Individual channel and/or all-channel gain may be selectable in some embodiments. Control over gain and both corner frequencies, as well as rolloff rate where applicable, may be accessed through software in at least some embodiments, permitting setup and operation to be preprogrammed or actively controlled from a location remote from that of the amplifier. Autoranging for gain or filter parameters may be desirable in some embodiments, either autonomously within each amplifier channel or using feedback either within the amplifier or from the remote (host) device that uses the collected data.
The amplifier input channels 42 may include passive isolation networks (analog front ends) 54, incorporating switchable and/or nonswitchable filter elements (not shown) that may be insertable into the circuit manually or by software-based control signals in some embodiments. The passive analog front ends 54 may be followed by active analog front ends 56 having more switchable impedance units (not shown). Such arrangements can limit risk of saturation and aliasing by applying isolation and at least a portion of the filtering function before amplification (first gain section) 58, multiplexing 60, analog-to-digital (A/D) conversion 62 and digital filtering 64. The corollary to this is the necessity for the isolation networks 54 to have robust and low-noise components, while the signal applied to the first gain section 58 is quite low in maximum amplitude, requiring high gain and stability along with gain circuit 58 designs that realize low noise through component choice and circuit configuration.
Following the analog front end 54, 56, 58, a multiplexer (MUX) 60 sequentially applies the channels 42 to an A/D converter 62. A clock 66-driven synchronization signal 68 allows the channels 42 to be converted from analog 70, with all channels 42 synchronous within a time skew established by the clock 66. In some embodiments, all channels 42 may be captured virtually exactly synchronously using sample-and-hold circuitry per channel (not shown) ahead of the MUX 60, while in other embodiments, the successive samples may be skewed relative to one another according to the MUX 60 transfer rate, which corresponds generally to the arrangement shown in the block diagram 40. Yet another arrangement may be preferred in other embodiments, provided the arrangement selected realizes a raw digital signal 72 wherein each channel 42 is digitized with a selected sample rate and precision, and the sample times for all channels 42 are known relative to an initialization event.

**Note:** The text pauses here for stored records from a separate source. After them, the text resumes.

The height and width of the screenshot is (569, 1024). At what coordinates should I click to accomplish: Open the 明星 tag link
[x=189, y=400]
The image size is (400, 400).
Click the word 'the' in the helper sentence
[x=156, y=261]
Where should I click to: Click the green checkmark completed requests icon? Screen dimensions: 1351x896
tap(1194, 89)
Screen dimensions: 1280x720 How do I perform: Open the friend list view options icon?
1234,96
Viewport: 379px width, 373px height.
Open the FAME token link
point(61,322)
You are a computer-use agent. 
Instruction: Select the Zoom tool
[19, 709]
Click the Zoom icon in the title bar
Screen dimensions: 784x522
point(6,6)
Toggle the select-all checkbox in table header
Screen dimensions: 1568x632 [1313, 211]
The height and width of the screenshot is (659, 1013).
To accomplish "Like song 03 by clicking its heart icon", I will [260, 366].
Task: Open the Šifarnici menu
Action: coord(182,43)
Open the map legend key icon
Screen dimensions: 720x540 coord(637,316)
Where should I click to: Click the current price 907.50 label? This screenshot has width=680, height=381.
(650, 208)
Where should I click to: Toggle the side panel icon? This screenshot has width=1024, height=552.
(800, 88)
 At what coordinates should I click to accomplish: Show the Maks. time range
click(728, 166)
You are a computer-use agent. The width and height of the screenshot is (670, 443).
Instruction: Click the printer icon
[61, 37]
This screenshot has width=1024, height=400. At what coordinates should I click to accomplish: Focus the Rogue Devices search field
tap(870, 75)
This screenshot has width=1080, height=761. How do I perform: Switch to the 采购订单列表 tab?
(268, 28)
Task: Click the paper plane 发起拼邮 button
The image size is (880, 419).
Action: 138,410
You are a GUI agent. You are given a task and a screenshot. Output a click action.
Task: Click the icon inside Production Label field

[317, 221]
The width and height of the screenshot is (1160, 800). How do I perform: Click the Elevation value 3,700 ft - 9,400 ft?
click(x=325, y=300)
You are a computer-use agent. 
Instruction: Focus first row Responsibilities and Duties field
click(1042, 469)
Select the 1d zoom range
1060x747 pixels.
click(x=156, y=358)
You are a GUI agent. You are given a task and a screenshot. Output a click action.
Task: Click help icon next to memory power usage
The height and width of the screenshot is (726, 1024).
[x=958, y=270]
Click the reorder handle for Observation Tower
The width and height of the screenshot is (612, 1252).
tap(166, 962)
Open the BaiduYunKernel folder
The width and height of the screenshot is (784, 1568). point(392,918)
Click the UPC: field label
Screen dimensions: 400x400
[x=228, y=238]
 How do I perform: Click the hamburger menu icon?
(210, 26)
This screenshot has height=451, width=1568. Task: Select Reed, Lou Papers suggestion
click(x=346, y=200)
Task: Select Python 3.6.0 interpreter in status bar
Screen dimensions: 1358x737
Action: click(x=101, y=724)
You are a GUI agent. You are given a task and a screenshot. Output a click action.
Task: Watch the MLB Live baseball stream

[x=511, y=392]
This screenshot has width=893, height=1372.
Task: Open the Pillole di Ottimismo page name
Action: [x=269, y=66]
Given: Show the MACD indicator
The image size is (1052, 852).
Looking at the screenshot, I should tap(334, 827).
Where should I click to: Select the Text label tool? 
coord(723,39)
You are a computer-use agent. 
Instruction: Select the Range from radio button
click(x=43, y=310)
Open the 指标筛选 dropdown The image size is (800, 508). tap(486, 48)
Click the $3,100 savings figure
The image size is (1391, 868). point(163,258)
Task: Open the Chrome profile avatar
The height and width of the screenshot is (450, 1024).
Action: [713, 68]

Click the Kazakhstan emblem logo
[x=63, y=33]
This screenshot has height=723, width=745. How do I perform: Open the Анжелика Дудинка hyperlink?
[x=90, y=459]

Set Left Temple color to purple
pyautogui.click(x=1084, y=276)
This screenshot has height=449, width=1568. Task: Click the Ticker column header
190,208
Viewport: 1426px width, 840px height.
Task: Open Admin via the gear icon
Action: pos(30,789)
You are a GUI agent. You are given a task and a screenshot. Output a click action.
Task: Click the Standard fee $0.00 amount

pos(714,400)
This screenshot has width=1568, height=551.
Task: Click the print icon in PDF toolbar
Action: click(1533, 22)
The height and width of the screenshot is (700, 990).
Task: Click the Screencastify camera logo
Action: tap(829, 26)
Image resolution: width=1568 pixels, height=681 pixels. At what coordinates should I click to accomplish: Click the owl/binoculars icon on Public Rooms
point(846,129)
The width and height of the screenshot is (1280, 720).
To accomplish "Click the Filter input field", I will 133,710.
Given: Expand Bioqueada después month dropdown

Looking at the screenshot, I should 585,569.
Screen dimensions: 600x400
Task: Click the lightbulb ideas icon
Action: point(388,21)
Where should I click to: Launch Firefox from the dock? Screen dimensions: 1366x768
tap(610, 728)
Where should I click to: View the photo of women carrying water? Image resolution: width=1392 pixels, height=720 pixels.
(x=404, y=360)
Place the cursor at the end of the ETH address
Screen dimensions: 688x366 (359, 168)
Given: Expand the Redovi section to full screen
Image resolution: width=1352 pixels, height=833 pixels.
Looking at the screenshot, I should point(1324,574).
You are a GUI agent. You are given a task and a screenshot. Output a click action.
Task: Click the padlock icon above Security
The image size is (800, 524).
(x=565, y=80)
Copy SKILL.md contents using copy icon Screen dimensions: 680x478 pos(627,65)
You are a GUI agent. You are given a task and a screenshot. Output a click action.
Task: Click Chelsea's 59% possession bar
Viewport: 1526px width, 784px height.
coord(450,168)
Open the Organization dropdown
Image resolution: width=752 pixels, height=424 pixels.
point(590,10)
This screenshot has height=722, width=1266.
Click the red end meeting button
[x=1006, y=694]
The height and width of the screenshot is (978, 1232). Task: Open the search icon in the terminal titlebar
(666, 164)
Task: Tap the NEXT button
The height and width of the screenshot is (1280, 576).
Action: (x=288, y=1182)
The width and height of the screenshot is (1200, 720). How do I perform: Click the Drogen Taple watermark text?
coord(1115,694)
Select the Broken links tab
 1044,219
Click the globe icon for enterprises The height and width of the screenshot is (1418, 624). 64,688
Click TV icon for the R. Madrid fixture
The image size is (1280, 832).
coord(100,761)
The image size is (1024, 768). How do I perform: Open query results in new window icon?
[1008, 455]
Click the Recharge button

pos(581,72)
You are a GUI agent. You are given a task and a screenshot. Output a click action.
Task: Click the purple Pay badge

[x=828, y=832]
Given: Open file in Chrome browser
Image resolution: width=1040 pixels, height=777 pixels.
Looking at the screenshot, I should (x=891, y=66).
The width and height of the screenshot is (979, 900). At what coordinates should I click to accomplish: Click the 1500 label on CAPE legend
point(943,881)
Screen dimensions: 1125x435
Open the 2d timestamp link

Digitization and data capture may use any of a variety of methods, including but not limited to sample-and-hold followed by ramp or successive approximation, delta-sigma conversion with or without sample-and-hold, and other methods known or to be developed. Similarly, hardware complexity may be controlled by methods such as multiplexing 60 all channels 42 into a single, relatively high-performance A/D converter 62, as shown, multiplexing 60 each few channels 42 into one of several slower A/D converters 62, then consolidating the multiple channels of digital data using digital data management techniques (not shown), or assigning a dedicated A/D converter 62 for each channel 42, with no analog MUXs 60, and with all data consolidation managed in the digital domain (not shown).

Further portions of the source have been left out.